Please set down every entry from the listing below, word for word.

*** Opening Available data ***

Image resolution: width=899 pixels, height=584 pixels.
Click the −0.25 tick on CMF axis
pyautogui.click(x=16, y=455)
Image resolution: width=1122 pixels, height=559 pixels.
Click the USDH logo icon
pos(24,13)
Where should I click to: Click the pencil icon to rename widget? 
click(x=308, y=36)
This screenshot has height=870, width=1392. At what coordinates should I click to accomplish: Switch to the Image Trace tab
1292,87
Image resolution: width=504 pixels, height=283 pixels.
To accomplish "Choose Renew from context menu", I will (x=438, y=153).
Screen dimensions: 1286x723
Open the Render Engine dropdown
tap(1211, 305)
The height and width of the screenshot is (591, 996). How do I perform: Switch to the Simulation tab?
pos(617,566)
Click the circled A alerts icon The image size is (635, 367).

*** Closing Available data ***

» **Answer for this exercise**:
Image resolution: width=899 pixels, height=584 pixels.
Click the −0.25 tick on CMF axis
pyautogui.click(x=16, y=455)
Image resolution: width=1122 pixels, height=559 pixels.
Click the USDH logo icon
pos(24,13)
Where should I click to: Click the pencil icon to rename widget? 
click(x=308, y=36)
This screenshot has height=870, width=1392. At what coordinates should I click to accomplish: Switch to the Image Trace tab
1292,87
Image resolution: width=504 pixels, height=283 pixels.
To accomplish "Choose Renew from context menu", I will (x=438, y=153).
Screen dimensions: 1286x723
Open the Render Engine dropdown
tap(1211, 305)
The height and width of the screenshot is (591, 996). How do I perform: Switch to the Simulation tab?
pos(617,566)
Click the circled A alerts icon The image size is (635, 367).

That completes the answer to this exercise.